Warren Buffett’s Berkshire Hathaway (BRK-A, BRK-B) has hit a milestone, topping a $1 trillion market cap for the first time.
The achievement comes as the conglomerate steadily pares down its stake in Bank of America (BAC).
Berkshire stands as the first non-tech U.S. company to breach the trillion-dollar threshold, joining an elite club of just six other giants.
This latest chapter in Berkshire’s story unfolds after the firm disclosed it had sold another 24.6 million shares of the nation’s second-largest bank, netting nearly $1 billion.
In just over a month, Berkshire has offloaded 129 million BofA shares, pulling in $5.4 billion.
As Buffett trims his stake, Bank of America’s stock has taken a hit, dropping more than 9% amid the sales.
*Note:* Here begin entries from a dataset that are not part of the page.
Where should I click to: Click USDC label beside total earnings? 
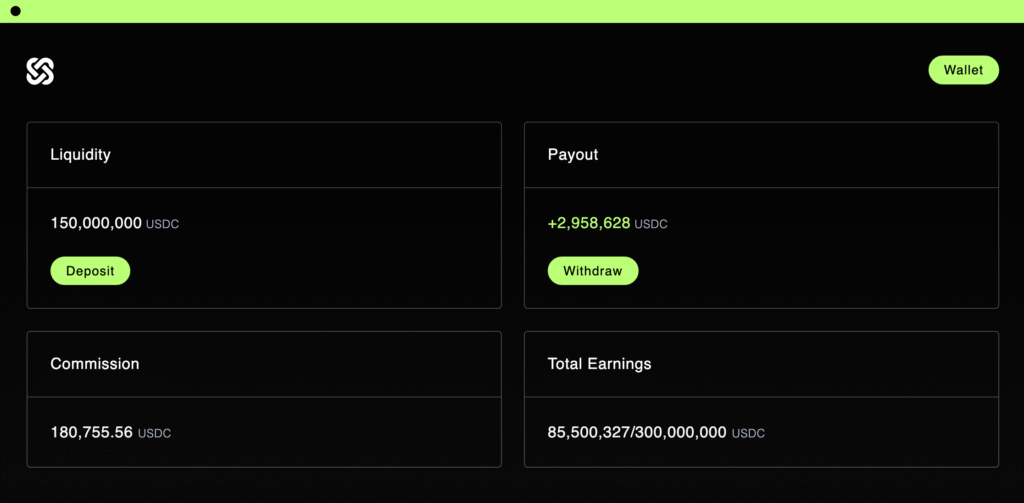tap(748, 433)
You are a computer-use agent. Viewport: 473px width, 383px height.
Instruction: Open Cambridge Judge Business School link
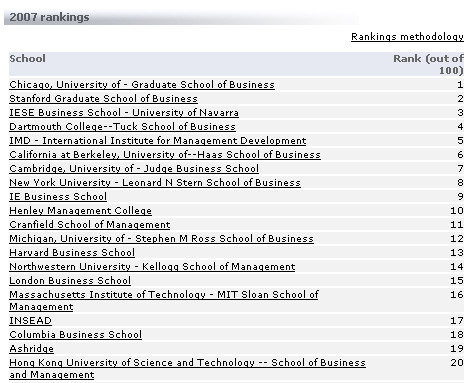tap(134, 169)
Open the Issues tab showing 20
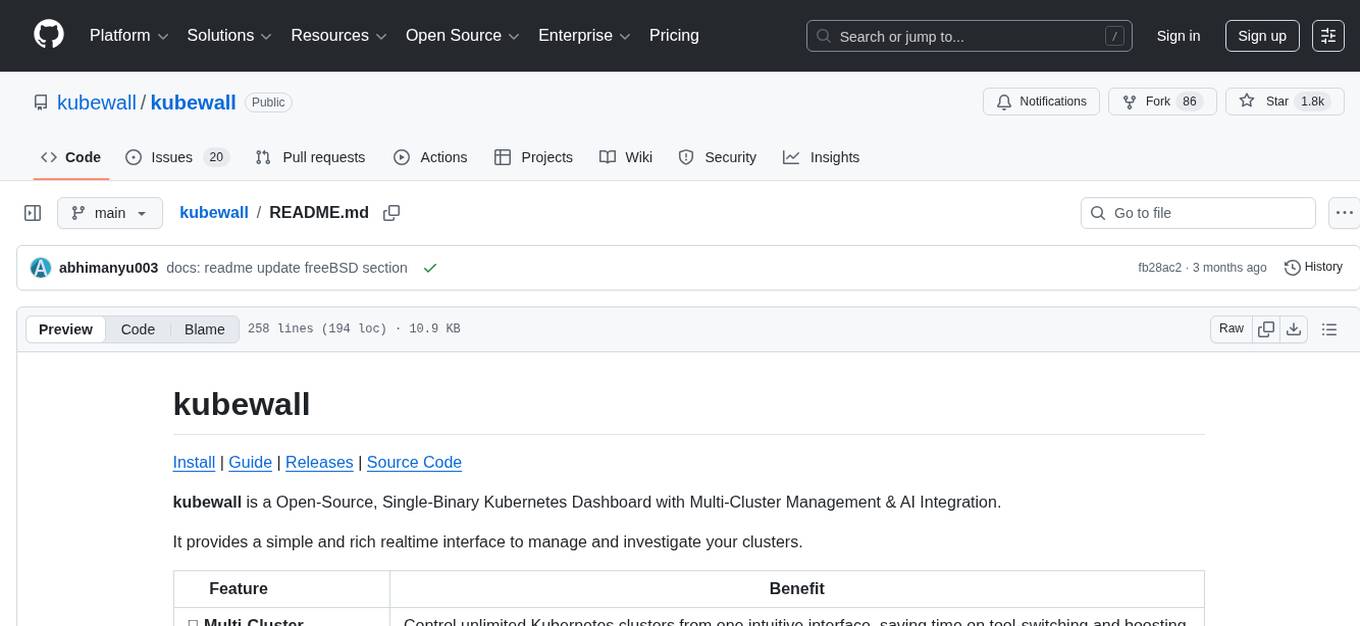This screenshot has height=626, width=1360. coord(177,157)
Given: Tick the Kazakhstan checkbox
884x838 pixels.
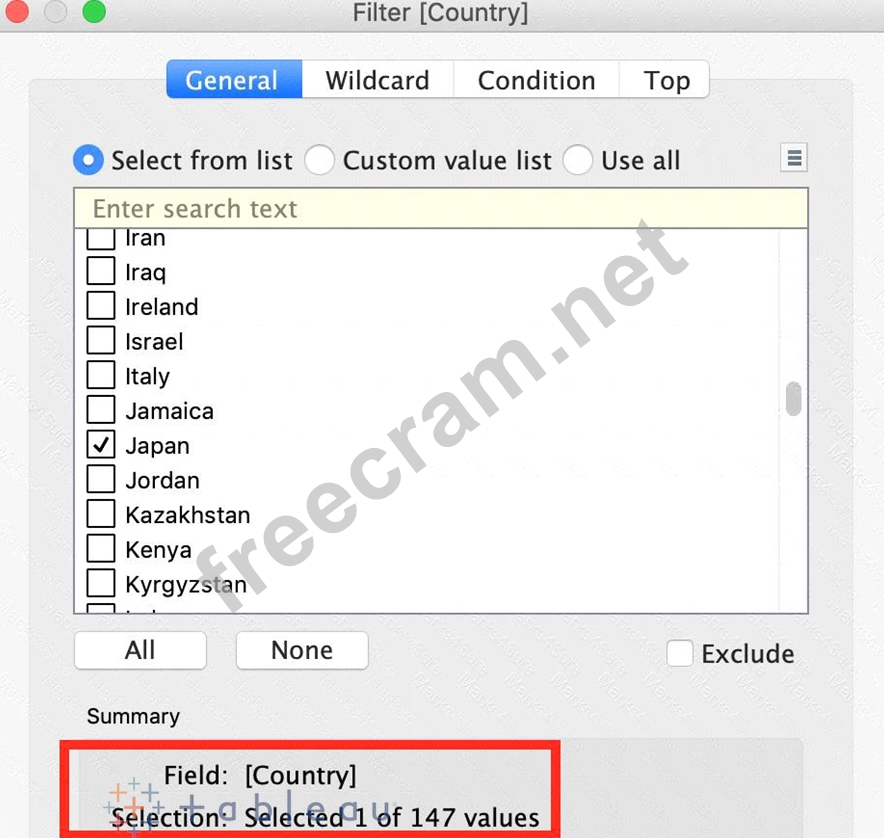Looking at the screenshot, I should pos(101,514).
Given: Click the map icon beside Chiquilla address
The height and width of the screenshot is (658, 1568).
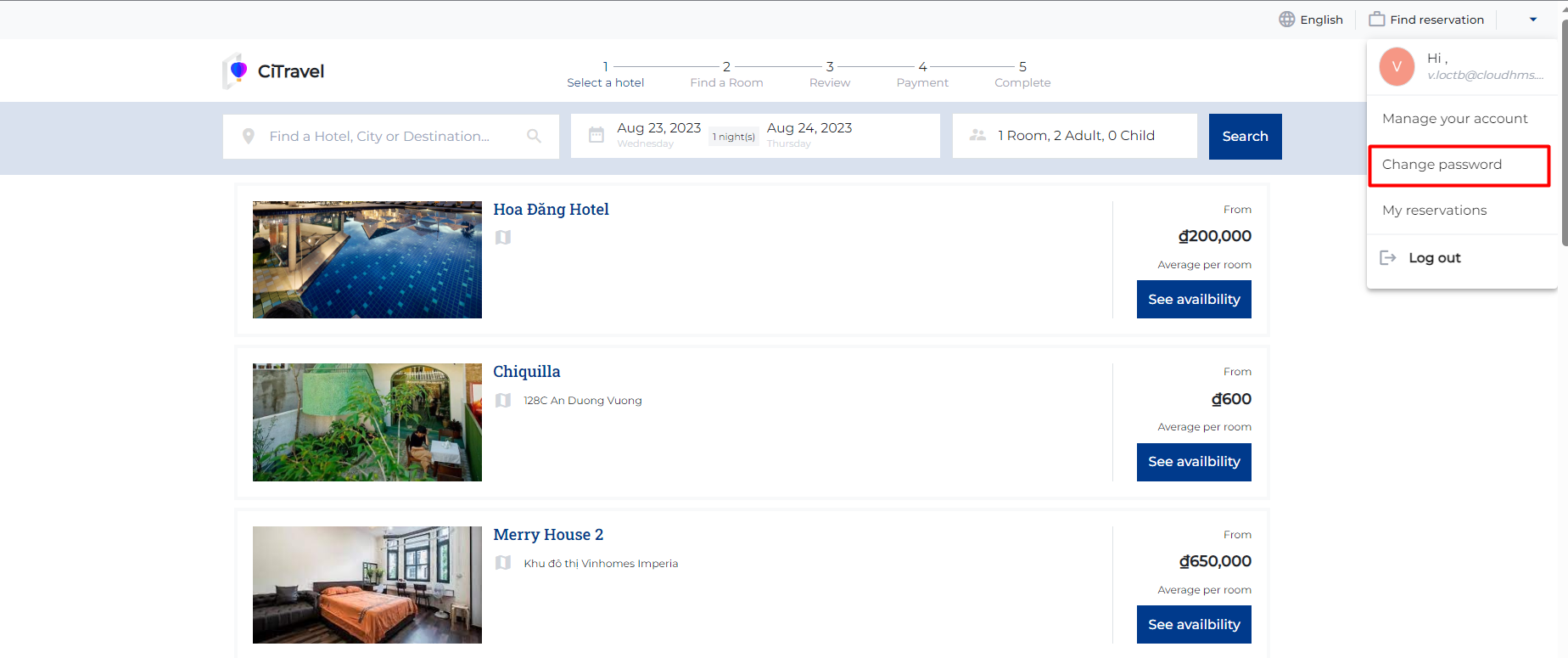Looking at the screenshot, I should (x=503, y=401).
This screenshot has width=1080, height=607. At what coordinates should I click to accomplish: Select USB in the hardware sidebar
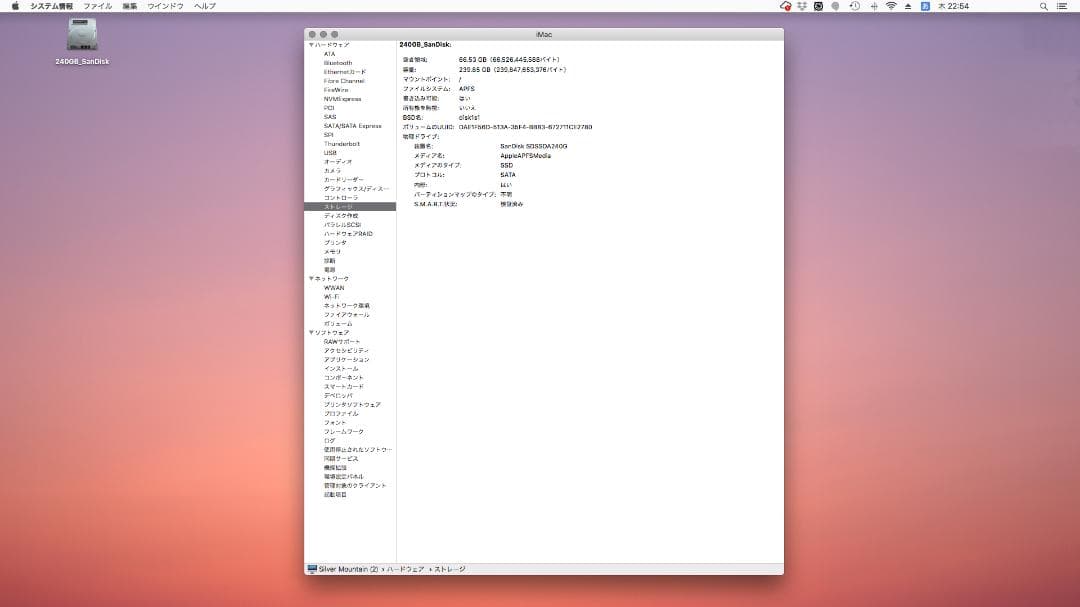[x=328, y=152]
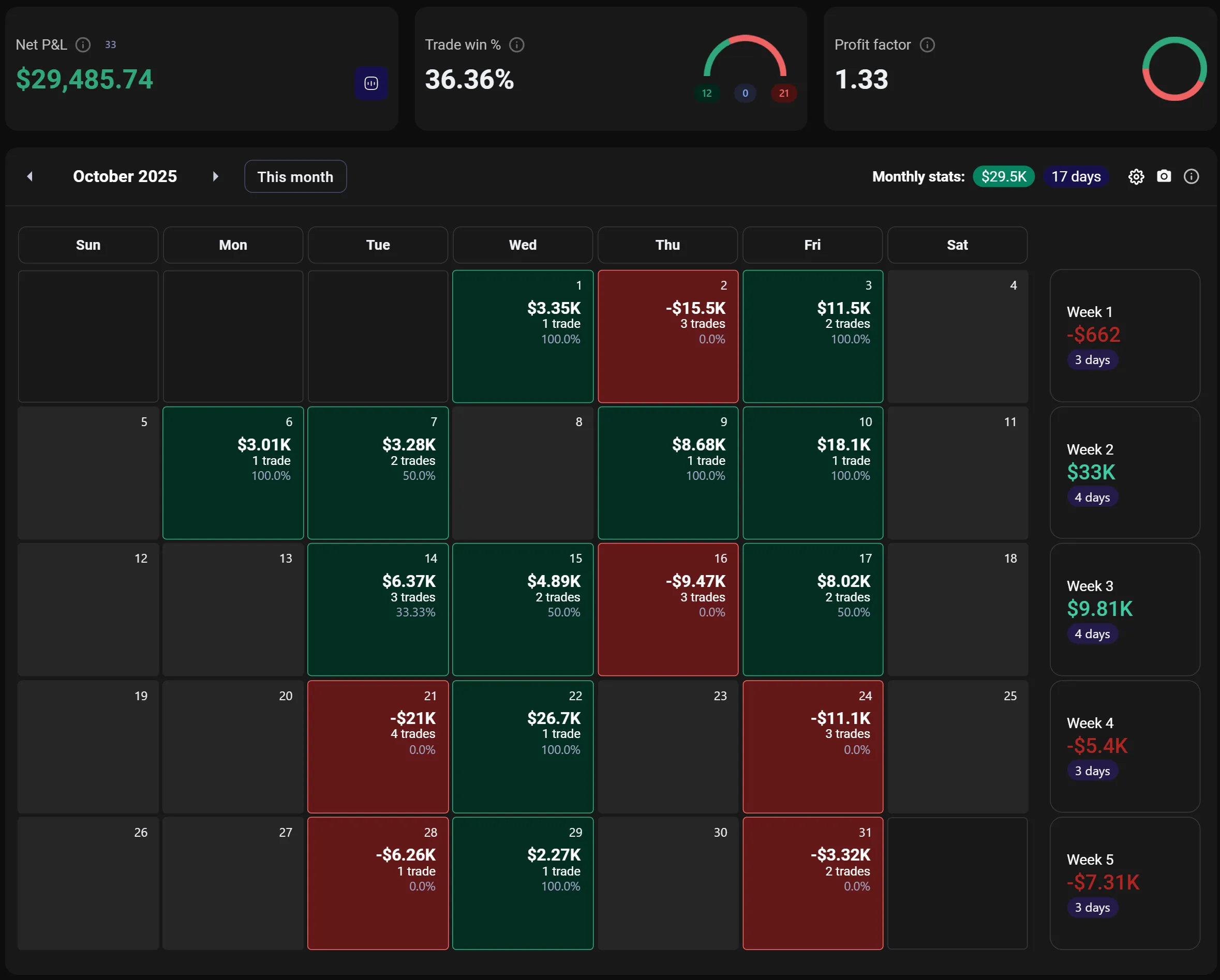
Task: Go to previous month arrow
Action: [30, 176]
Still, the bank’s shares are up about 18% year-to-date, though they lag behind bigger gains from rivals like Goldman Sachs (GS), JPMorgan Chase (JPM), and Citigroup (C).
On Wednesday morning, BofA’s stock saw a modest rise of over 1%.
Berkshire has not explained the sales.
Yet, despite the trimming, Berkshire remains Bank of America’s largest shareholder, holding over 900 million shares valued at more than $35 billion.
This maneuver carries weight given Buffett’s deep ties to the bank.
Back in 2011, he bet big on Bank of America, injecting $5 billion at a time when the lender was reeling from the aftermath of the subprime mortgage crisis.
This wasn’t just a wager on the bank’s recovery; it was a nod to the leadership of CEO Brian Moynihan, who had taken the reins in 2009.
That endorsement, a beacon in a stormy market, helped steady the ship, and BofA’s stock has since soared nearly 400%.
Buffett’s loyalty to Bank of America is striking, particularly as he has walked away from other banking giants.
Between 2018 and 2022, he exited major stakes in JPMorgan, Wells Fargo (WFC), and Goldman Sachs—some just before the banking sector’s recent turmoil.
Wells Fargo, in particular, saw Buffett’s departure after a series of scandals that revealed employees, driven by aggressive sales targets, had opened millions of unwanted accounts and charged unnecessary fees.
“We’re very cautious … about ownership of banks, and we do remain with one bank… I like Bank of America, and I like the management,” Buffett shared at Berkshire’s annual meeting in May 2023.
As of June, Bank of America made up 15% of Berkshire’s portfolio, even as the firm trimmed its massive stake in Apple (AAPL).
Today, BofA ranks as Berkshire’s third-largest position, trailing only Apple and American Express (AXP).
This move highlights the delicate balance Berkshire strikes in its investment strategy, particularly in the banking business, where even small shifts can make waves in the market.